Crafting a Data Protection Law That WorksThe Critical Need Is to Define Standards and Enforce Them
As India's Parliament prepares to finalize a new privacy and data protection law in the weeks ahead, there's still no consensus among security practitioners about what approach the legislation should take.
While security practitioners, law enforcement authorities and others debate the merits of the bill, what's needed is far more clarity on privacy standards - and then enforcement of those standards.
"Rather than focus on where data is stored, a better approach would be for the government to ensure all companies that handle Indians' data comply with clearly defined privacy and security standards."
But balancing the right to privacy with business needs is challenging.
In a panel discussion at the recent DSCI Summit, Rui Bastos, head of digital transformation at Reliance Industries, noted: "Most businesses collect data to better the quality of life of their customers. We can't grow without data. So the dilemma is, do we deal with data for the right to quality of life or right to privacy? This is something that concerns me."
Harms-Based vs. Rights-Based Approach
The draft of the data protection bill unveiled six months ago takes a "harms-based" approach that some have criticized. The harms-based approach represents the view that data protection obligations must be scalable depending on the potential for harm. Under this approach, impact assessments should take into consideration the spectrum of potential adverse effects, including the general societal impact.
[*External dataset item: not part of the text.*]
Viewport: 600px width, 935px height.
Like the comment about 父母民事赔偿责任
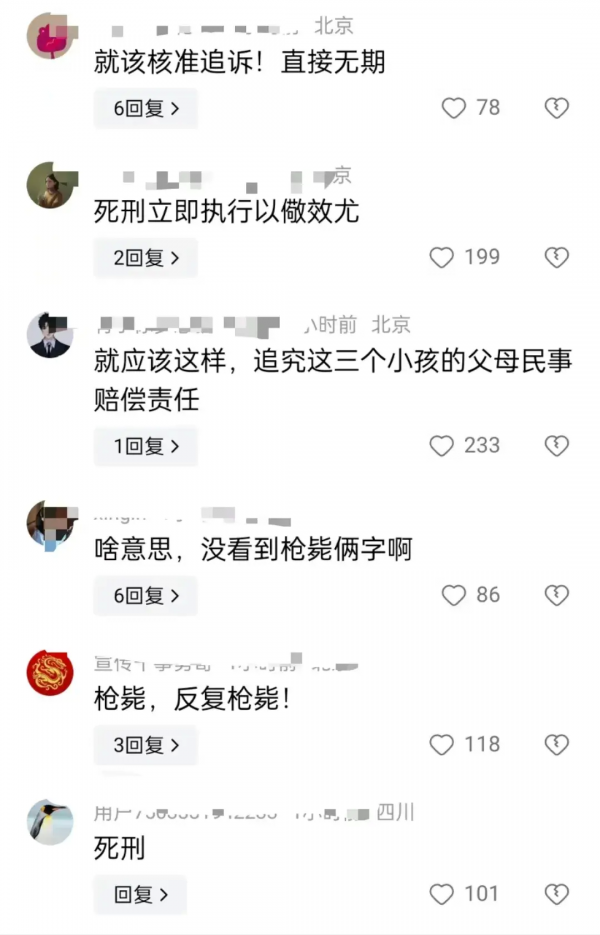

In contrast, the EU's General Data Protection Regulation takes a "rights-based" approach. It focuses on empowering people to know and claim their rights, and it increases the accountability of organizations that are responsible for respecting, protecting and fulfilling rights.
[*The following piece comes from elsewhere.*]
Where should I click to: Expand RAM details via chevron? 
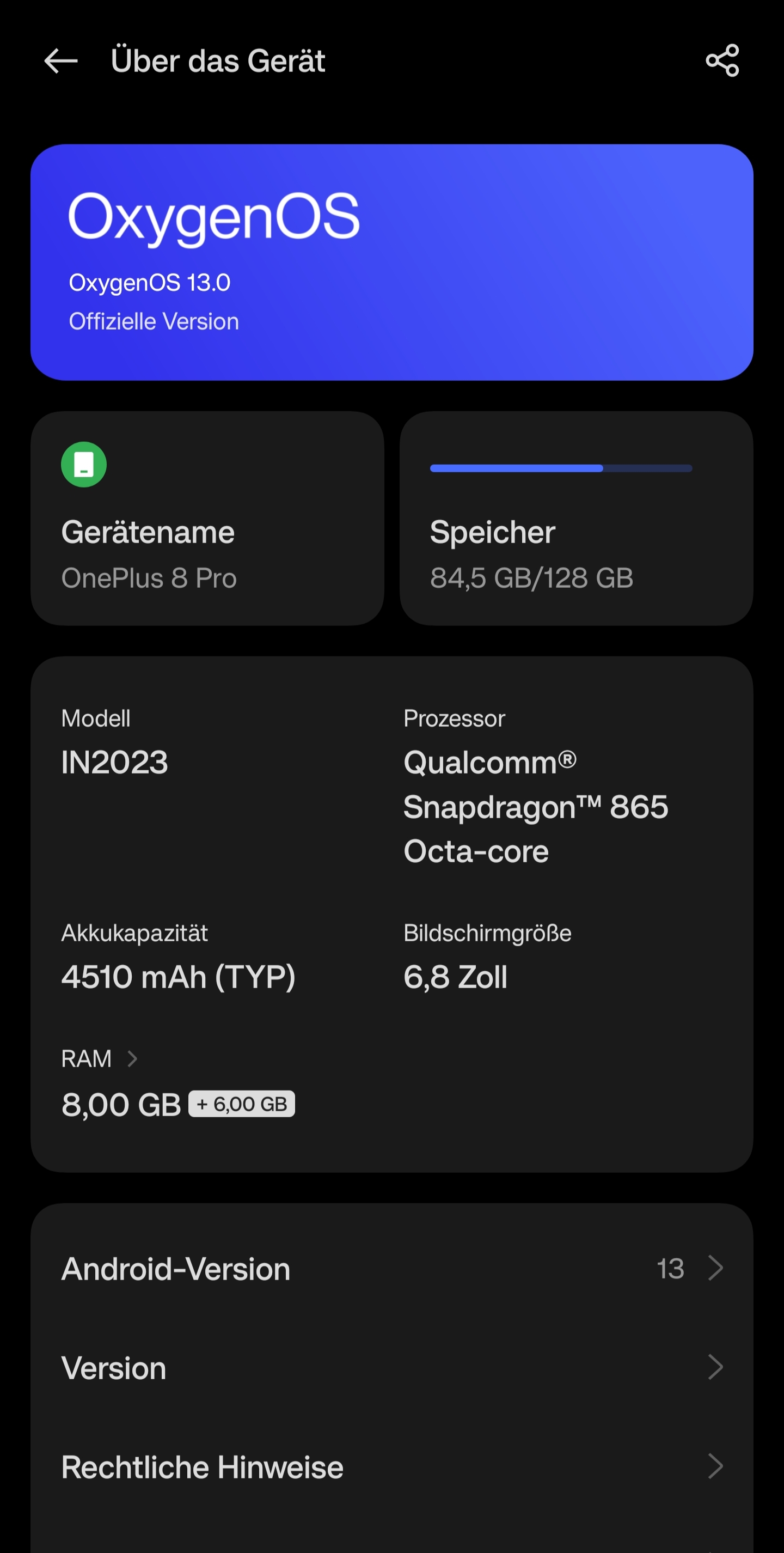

Vaishali Bhagwat, a cyber lawyer and advocate, argues that the harms-based approach is the right option for India.
"Previously under any law, a "harm" was never as well defined as it is under this legislation. Though there is backlash, I personally feel a harms-based approach ... will actually help in quantifying the damage," she says.
Some critics, however, argue that harms-based approach puts the onus on victims to prove harm to data fiduciaries, which could prove difficult.
The draft legislation emphasizes data localization as a way to help protect privacy. It would require that all companies dealing with the personal data of Indians store at least a copy of the data domestically. And the most critical personal data would have to be stored and processed only in India.
Some Indian companies, including Paytm and Reliance Jio, argue that data protection legislation will have little teeth without localization. But opponents argue that India will lose business if it imposes data localization requirements.
"We are not for complete data localization, but at the same time, I believe government has the right to access data when required," says Srinivas Poosarla, data protection officer at Infosys.
Some critics fear that data localization could increase the risk of government misuse and surveillance of personal data. And they point out that even if the data is stored in the country, the encryption keys may still remain out of the reach of national agencies.
The Right Approach
Rather than focus on where data is stored, a better approach would be for the government to ensure all companies that handle Indians' data comply with clearly defined privacy and security standards - or face punishment. The government should come up with policies to ensure data is anonymized and encrypted and privacy is practiced at the design stage - and then enforce its new requirements.
As Bhagwat points out: "The problem in India is not lack of laws but the improper implementation of these laws."